Rafay Systems announces two new services for Kubernetes clusters and modern applications

Rafay Systems announced two new services – Service Mesh Manager and Network Policy Manager – that empower platform, developer and DevSecOps teams to centrally manage transport security and application traffic for cloud-native applications and Kubernetes clusters deployed across private data centers, public clouds and edge.

Surge in Kubernetes adoption creates challenges for enterprise Kubernetes security

Kubernetes usage continues to experience record growth. According to the Cloud Native Computing Foundation (CNCF), 96% of organizations are either using or evaluating Kubernetes. This surge has also led to an increase in security risks as enterprises are forced to use disparate DIY tools to secure the communication between application workloads and Kubernetes clusters located across their infrastructure.

Failure to secure both the application and transport layers of the modern technology stack can leave Kubernetes and cloud environments vulnerable to attack by allowing unauthorized access to applications, their data and related resources. In fact, a majority of teams continue to face challenges that have led to at least one security incident in their Kubernetes and container environments within the past 12 months.

“Kubernetes and cloud computing enable rapid innovation, but finding a balance between speed of application delivery and security is challenging, especially as teams scale their Kubernetes projects to meet enterprise demand,” said Janakiram MSV, Principal Analyst at Janakiram and Associates. “I’ve always advocated for a simplified and scalable approach to securing the Kubernetes ecosystem. Solving this long-standing challenge for Kubernetes environments requires standardization, repeatability and consistency. Rafay meets that need. By providing a simple-to-use yet comprehensive platform, Rafay makes it possible for enterprises to quickly scale Kubernetes operations and do so securely.”

“While traffic management and transport security are critical considerations for enterprise Kubernetes operations and management, they are often an unintended afterthought for overburdened platform, developer and DevSecOps teams. This adds business and technical risks,” said Mohan Atreya, SVP of Products and Services for Rafay Systems. “A sure way to accelerate innovation without compromising security is to bake in security capabilities upfront—which Rafay now delivers as easy-to-consume turnkey services in our Kubernetes Operations Platform.”

The Rafay Service Mesh Manager, powered by CNCF project Istio, delivers centralized configuration of security controls and traffic management policies for microservices fleet-wide. Key features allow enterprises to:

• Automatically apply and enforce application communication policies at the cluster and namespace level;
• View dashboards for observability to monitor service-to-service communication in real time and retrospectively;
• Control access to management and visibility based on roles and assets, allowing platform teams to unblock developers and empowering them to view traffic for their respective applications or namespaces while still maintaining role-based access control (RBAC);
• Selectively enable mutual TLS (mTLS) across different parts of the infrastructure based on organizational or specific application needs.

The Rafay Network Policy Manager, powered by CNCF project Cilium, delivers centralized management and visibility into pod and namespace communication to ensure isolation boundaries and reduce the lateral attack surface fleet-wide.

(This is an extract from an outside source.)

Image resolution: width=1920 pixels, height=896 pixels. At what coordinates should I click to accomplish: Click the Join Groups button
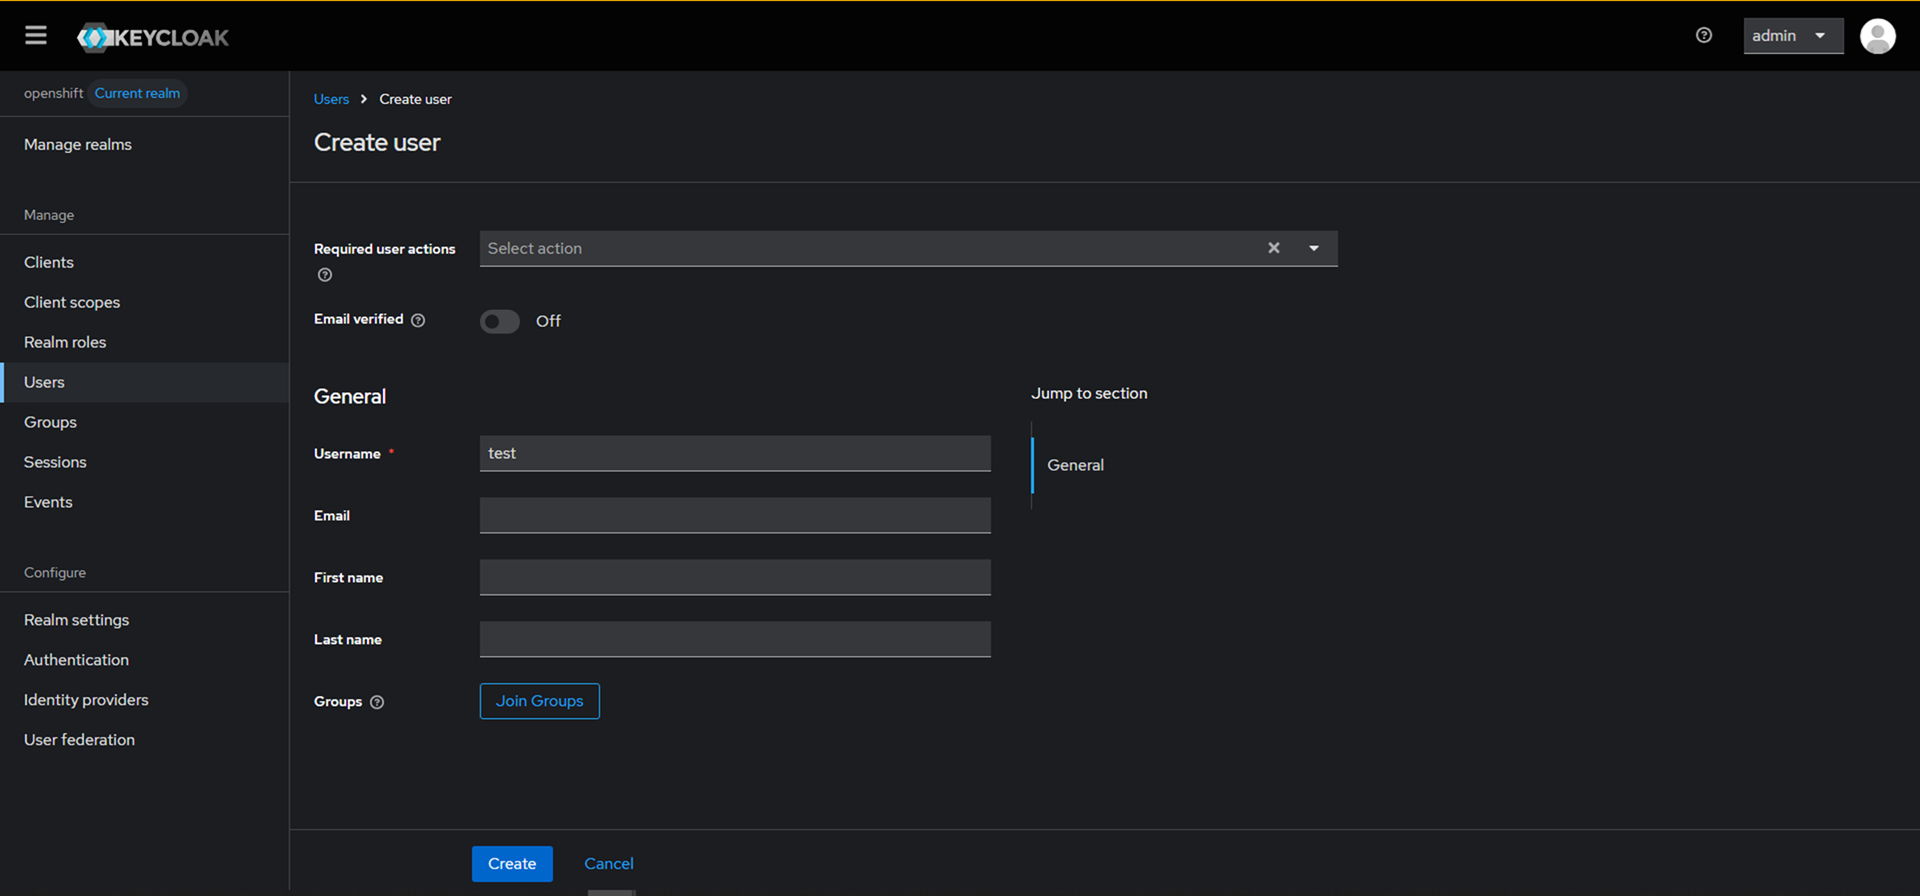coord(539,701)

Key features allow enterprises to:

• Isolate communication between applications and namespaces in both shared (multi-tenant) and dedicated cluster environments;
• View real-time and historical network traffic flows to monitor and troubleshoot communication controlled with centralized RBAC;
• Provide a self-service experience for developers to view network traffic for applications in their namespaces based on their assigned role;
• Automatically enforce network policy standards cluster-wide and at an individual namespace level.